▶ _Written exercise_
Render each line of the items below as a string in a JSON list, one string per line and none for blank lines. Leave out the pictures.

▶ _Dataset content_

------------------------------------------------------------

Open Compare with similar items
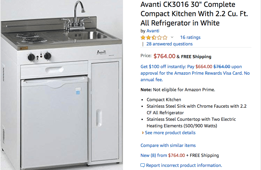The width and height of the screenshot is (261, 170). 168,145
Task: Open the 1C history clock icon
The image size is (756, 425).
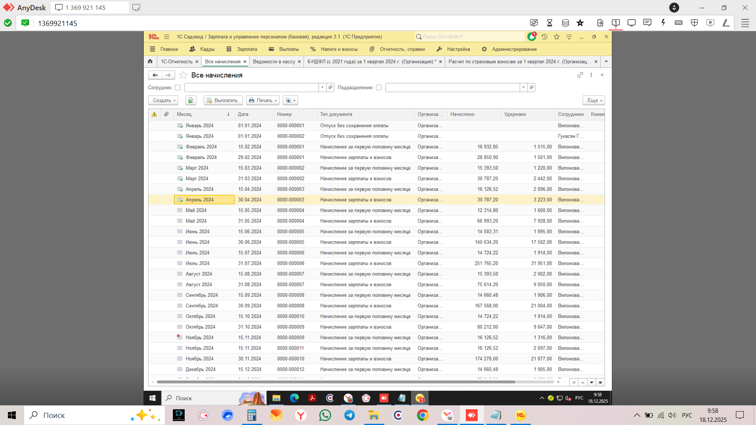Action: click(x=544, y=37)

------------------------------------------------------------

▶ _Solution to the problem_
[
  "Open Compare with similar items",
  "The width and height of the screenshot is (261, 170). 168,145",
  "Task: Open the 1C history clock icon",
  "The image size is (756, 425).",
  "Action: click(x=544, y=37)"
]